---------- EXTRACT ----------

Post by Richard Hull »

Dave is correct! I find more and more fusioneers here that think we are confining or containing something! It isn't so!

We are creating a "focused collision zone". Nothing more.

The fusor, as we are operating it, is a "spherically focused, particle accelerator - collider. The inertial confinment is a bit of a misnomer. It is true that there is an increased density of matter in the center of the device, but this is due to the mass collider action such that there is a greater "mass presence" in the center of the device.

Now, Adam has asked about dangers. If all the energy input to the device was turned into fusion events then we would create a huge and prodigious output that would kill, in just seconds, anyone near it.

The real problem is that in using the kilowatt we have to create ions. So let us say that we create a full kilowatt of ions with our kilowatt of electricity input (impossible). Still, based on their energy, they can never, ever all do fusion as fusion is a cross sectional probability thing.

So...... we will, just for grins, make a second impossible assumption and say that we not only create a perfect kilowatt of ions, but that all collide and fuse.

A kilowatt is 1000 joule seconds. Therefore, this relates to an ion current of 10e 22 particles of 1 ev energy each. These won't fuse! You see the problem!!? We will have to supply a reasonable assumption of energy per particle to even warrant fusion! To peak out on the D-D curve at about 1 mev, that would leave 10e16, 1 mev duetrerons in collision. Again, assuming the riduculous perfect fusion of these particles, this would mean 10e16/2 fusions per second or 5X10e15 fusions.

---------- GIVEN DATA ----------

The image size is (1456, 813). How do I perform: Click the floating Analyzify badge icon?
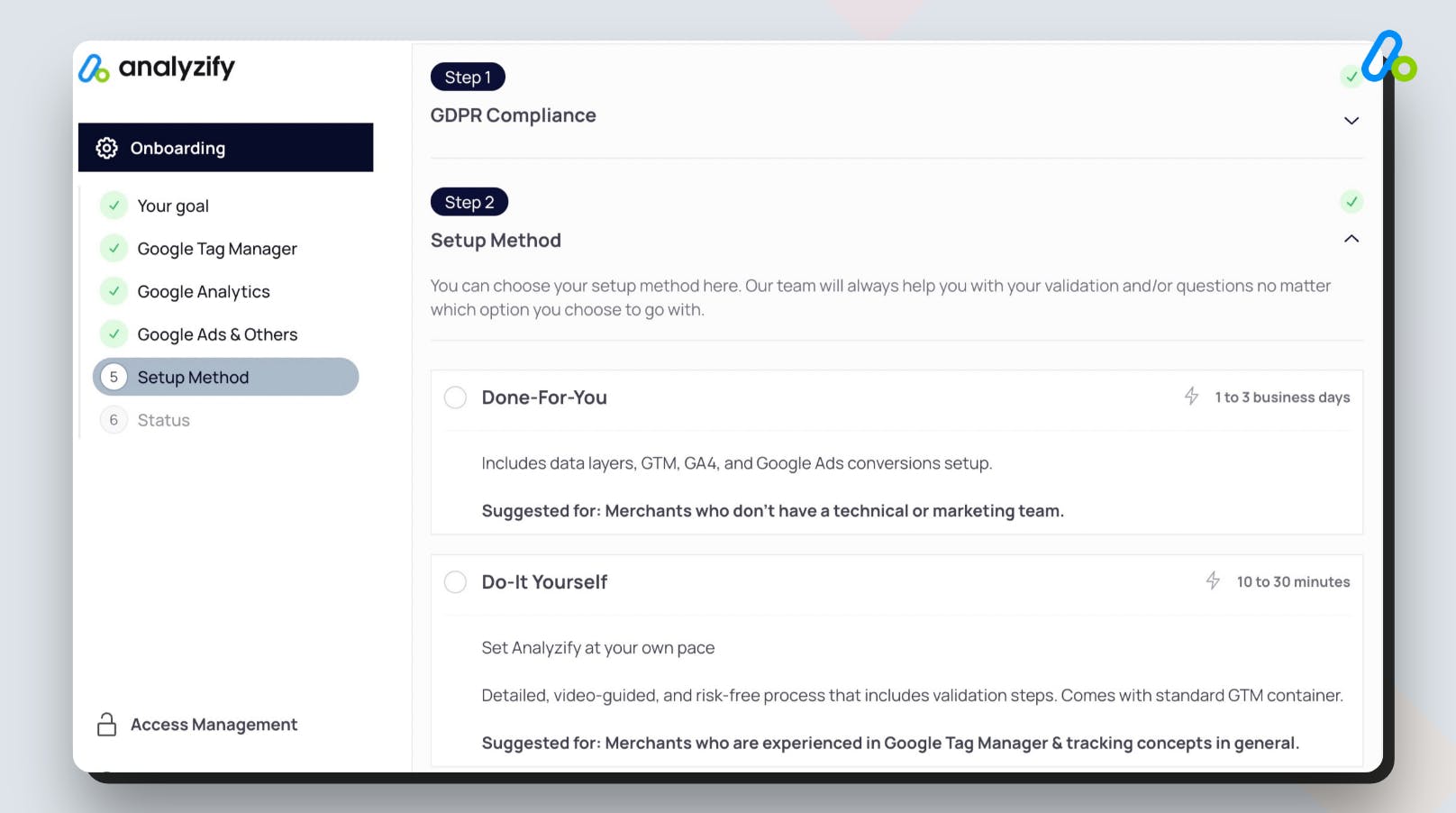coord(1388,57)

----------

## REQUESTS
1. In the forum post about fusors, what does the writer call the fusor as it is being operated?
2. Please carry the forum post about fusors on from where it stops.

## RESULTS OF THE EXERCISE
1. A spherically focused particle accelerator-collider.

2.
Questions --

What would be the shell absorbed energy?
What would be the neutrons flux from the device?

The last question is easy to answer rather quickly. As there are 5X10e15 fusions/sec, there will be 2.5x10e15 neutrons per second leaving the fusor. A hapless fusioneer at a 1 meter distance from the fusor would suffer a flux of aproximately (2.5x10e15) / 4 X Pi X (100^2) = 2x10e10 n/cmsq/second.

This would kill in seconds!! Remember, THIS IS A FLUX! 20 billion neutrons hitting every square centimeter of your body every second. Jon Rosentiel's best run was a flux of about 20-40 neutrons/sqcm/sec.at one meter. (Jon still holds the amateur record)

Now onto the question about the energy absorbed in the shell. We have, to again, total all the energies of all the trapped reactants. We will assume that all their energies are delivered to the wall of the fusor. That would be He3 ~ .82mev + P ~3.02mev + T ~1mev. this would convert to 2.5x10e15 X 4mev + 2.5x10e15 X .8mev or 1 x10e22 + 0.2 x10e22 = 1.2 x10e22 ev absorbed by the shell. This converts back to 1200 watts into the shell. assuming a water jacket and slowing of the bulk of the emitted neutrons. you might figure on another 650 watts in hot water. So, for the 1kw in we got almost double out.

The bottom line is we were burning about .001cc of D2 @stp per second. Creating a deadly neutron hazard for any nearby operator and putting out about double our input energy with an ion current of only about 1ma.

I think I might have done eveything correctly here.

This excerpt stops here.